Several other higher education reporters have taken a Massive Open Online Course (MOOC) and written about the experience, most recently Justin Pope of the Associated Press, who took a class through MIT on global poverty:
Wrote Pope: “I learned more than I expected, and worked harder than I expected.” He found that it takes real self discipline to make yourself keep up when you’re taking a free course that offers no real credit. I’d second that observation.
Pope noted that even the biggest MOOC backers think the courses may be most effective at supplementing, not replacing, traditional courses. I’ve had that same thought myself as I’ve worked through public speaking. Especially for people who struggle with public-speaking jitters, this course might serve as a kind of prerequisite, or introduction, that would give them some skills to draw on and make a “live” class less intimidating.

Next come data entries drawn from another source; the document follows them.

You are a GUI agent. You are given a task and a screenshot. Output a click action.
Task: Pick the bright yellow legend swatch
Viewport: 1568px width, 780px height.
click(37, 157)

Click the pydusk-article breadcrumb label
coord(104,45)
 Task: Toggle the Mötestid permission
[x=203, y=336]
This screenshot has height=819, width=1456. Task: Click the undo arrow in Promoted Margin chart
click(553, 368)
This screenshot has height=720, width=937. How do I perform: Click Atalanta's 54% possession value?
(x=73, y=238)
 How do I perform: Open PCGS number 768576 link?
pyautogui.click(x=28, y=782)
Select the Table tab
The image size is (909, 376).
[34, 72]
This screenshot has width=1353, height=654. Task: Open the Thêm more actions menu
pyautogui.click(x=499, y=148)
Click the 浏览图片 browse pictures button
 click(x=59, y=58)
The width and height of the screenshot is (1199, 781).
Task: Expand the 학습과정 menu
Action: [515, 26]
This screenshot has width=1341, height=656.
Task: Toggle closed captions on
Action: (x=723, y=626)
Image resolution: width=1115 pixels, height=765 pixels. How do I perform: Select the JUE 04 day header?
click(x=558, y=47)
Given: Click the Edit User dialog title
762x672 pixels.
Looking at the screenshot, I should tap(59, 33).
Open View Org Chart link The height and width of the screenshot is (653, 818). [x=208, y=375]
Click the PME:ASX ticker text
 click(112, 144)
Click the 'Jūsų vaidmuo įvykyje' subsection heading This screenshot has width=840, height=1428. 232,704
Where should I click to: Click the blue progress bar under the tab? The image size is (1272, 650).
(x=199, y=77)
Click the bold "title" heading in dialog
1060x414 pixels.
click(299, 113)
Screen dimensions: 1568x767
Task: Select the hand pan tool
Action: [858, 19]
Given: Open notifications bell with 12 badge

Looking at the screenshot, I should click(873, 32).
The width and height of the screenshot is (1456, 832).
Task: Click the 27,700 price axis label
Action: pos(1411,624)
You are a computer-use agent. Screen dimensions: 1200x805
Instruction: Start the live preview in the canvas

Pope’s economics course was graded on his answers to multiple-choice questions.
“I never went through the thought process of examining disparate evidence, weighing it, synthesizing and articulating an argument that to my mind should be part of any course,” Pope wrote. That should be part of any college course, he argued, and it’s why an education based on MOOCs would be incomplete.
Of course, this public speaking course is all about articulating ideas, at least for the purpose of making a speech — we’re not synthesizing material about public speaking, of course; we’re creating speeches from unrelated material. But the practice and peer review component of the public speaking course is what makes it unlike the other two MOOCs I’ve taken, and has made it more interesting and also more challenging.